Cahun, detenida, espera su ejecución. Resiste brillantemente, pero en todo caso a la manera baudeleriana. Esa es su herencia: el espíritu exótico, los placeres inocentes, la autoexpulsión del romanticismo. Claude Cahun es su propia conciencia en crisis, su identidad de género abierta, valiente, multiforme y apasionada.  La suerte esquiva de la vida humana en la tierra. Tal como Víctor Hugo le recomienda a Baudelaire, Cahun no desprecia el futuro; al fin esa desconsideración no trata sino de una enorme debilidad. Mientras Kandinsky también habla de sinestesia, ella pareciera rehuir de las operaciones del surrealismo. ¿Dónde radica lo espiritual? ¿Qué destino al fin reúne el frenesí de la palabra con el cuerpo apasionado?

Sus máscaras confrontan la debilidad de las normas cuya moral es un cadáver aristocrático que pisotea. La identidad que Cahun postula con insistencia es una nación nueva, inclasificable por aquel momento, salvo desde la noción misma de surrealismo, período que no alcanza a definir su postura. El juego de identidades y sexualidades, –la experiencia que Cahun propone–, es un mar extenso que baña políticamente con su propia imagen.

Aunque sus autorretratos mantienen la soledad del formato, Marcel retrata a Claude con sus gatos. Desnuda y abrazándolos, caminando o  descansando en su ventana. El camino de los gatos, reúne los últimos trabajos de Cahun. Se trata de una exhibición de 2011 en el Museo de Arte Moderno de París y curada por el filósofo François Leperlier y Juan Vicente Aliaga. Entre las fotografías resalta una en particular: –«Le chemin des chats»– precisamente.

Fechada en 1948, se trata de una puesta en escena en el Cementerio de Mont a l’A’bbe. Cahun transita un sendero de la necrópolis con sus ojos cegados con un antifaz. Mediante una correa, quien la guía como un lazarillo es un gato; un animal cuya ferocidad se esconde detrás de su inteligencia. La senda es simple y llana, salvo que a los costados no hay mas que precipicio. Detrás pueden verse tumbas, cruces y lápidas.

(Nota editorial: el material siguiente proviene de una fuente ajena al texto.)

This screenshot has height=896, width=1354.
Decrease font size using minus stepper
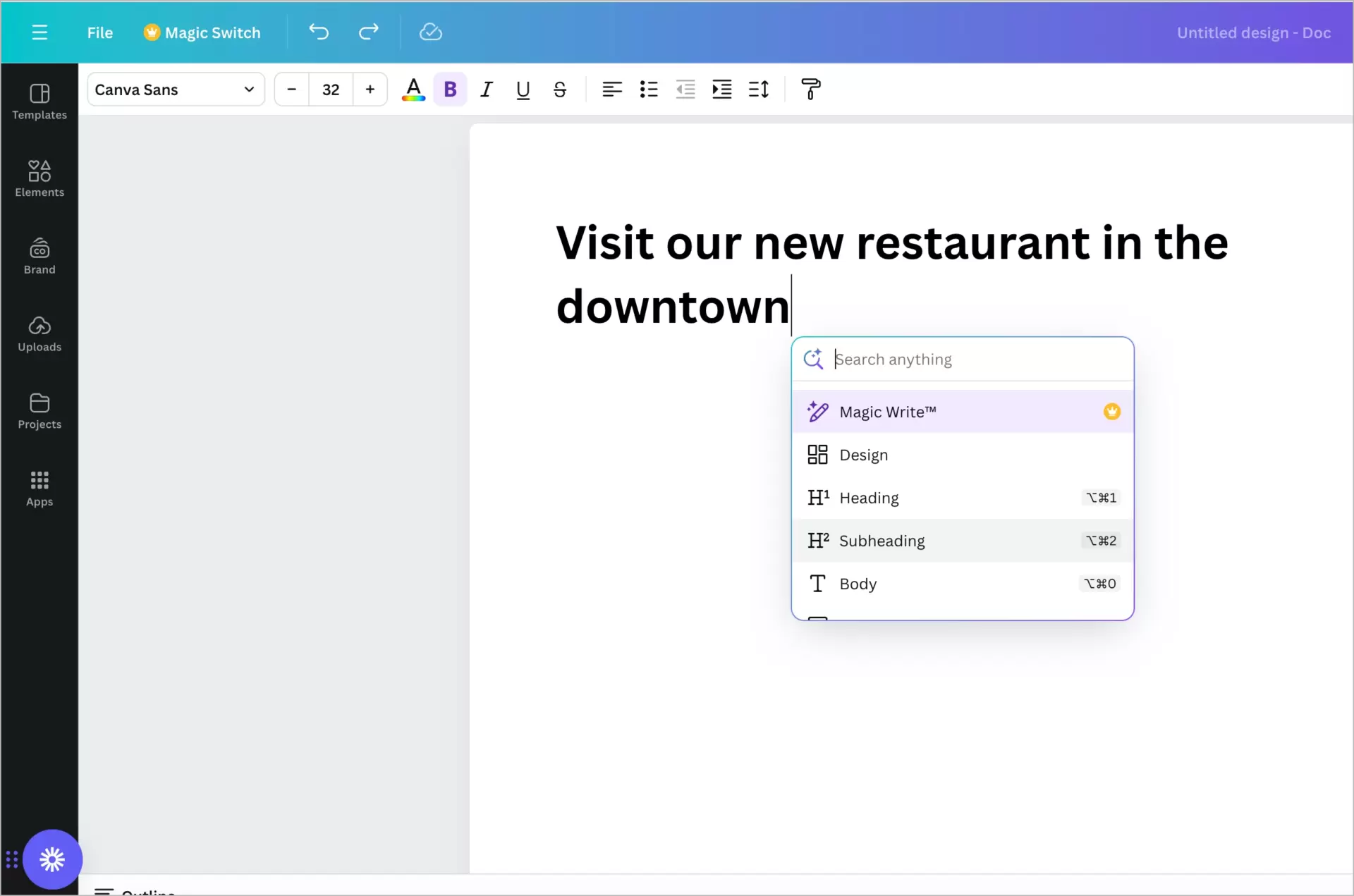coord(291,90)
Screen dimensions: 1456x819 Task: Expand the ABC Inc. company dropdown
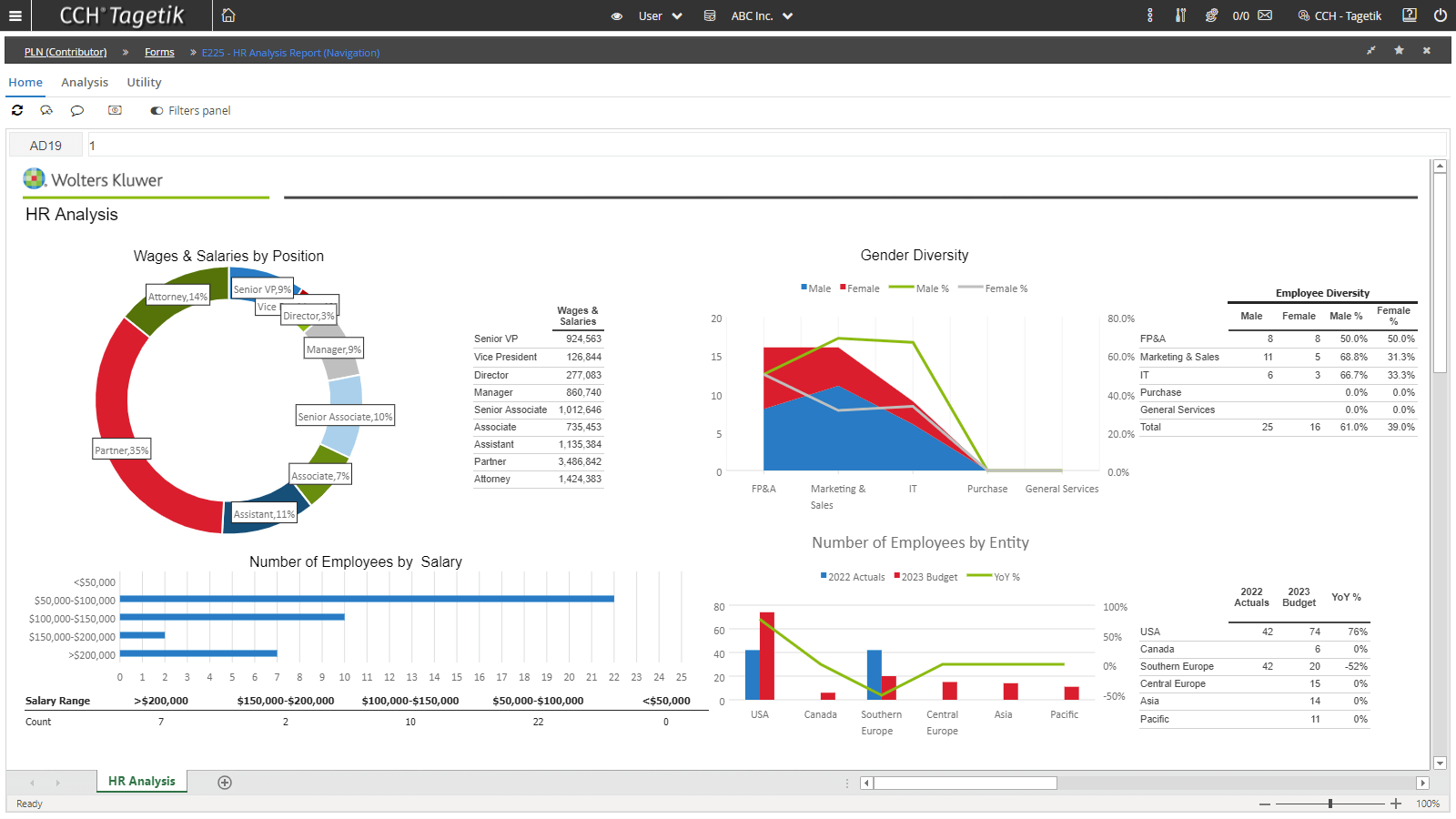pos(761,15)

La perspectiva del camino culmina con dos edificios monásticos y una fronda exuberante que ciega el paisaje exterior en una suerte de telón escenográfico. Cahun camina descalza. Su ropa liviana y su manera distante semejan una turista de paseo. Acaso como una divinidad, la correa es solo un puente entre una vida y otra. En todo caso el gato es quien la guía hacia el futuro; un viaje de una curiosidad  indetenible.

Años después de su muerte, un enorme desinterés se apropia de su visibilidad artística. Su desaparición podría decirse que comienza con el fin de la segunda guerra, como si todo el influjo de sus modos, su tratamiento artístico y su fortaleza espiritual ya no tuvieran sentido. La propia Claude Cahun había enfrentado al partido comunista de Francia en tanto buscaba diferenciar su lenguaje de cualquier realismo social. Cahun muere en 1953. Moore, su compañera total, en 1972. Descansan juntas en ese mismo  cementerio de la isla de Jersey, en el otro extremo de la bahía y el hotel Hotel St. Brelade’s, los sitios que las reunió viviendo y explorando la libertad de costumbres, al fin una moral, en una experiencia inédita, valiente y futura.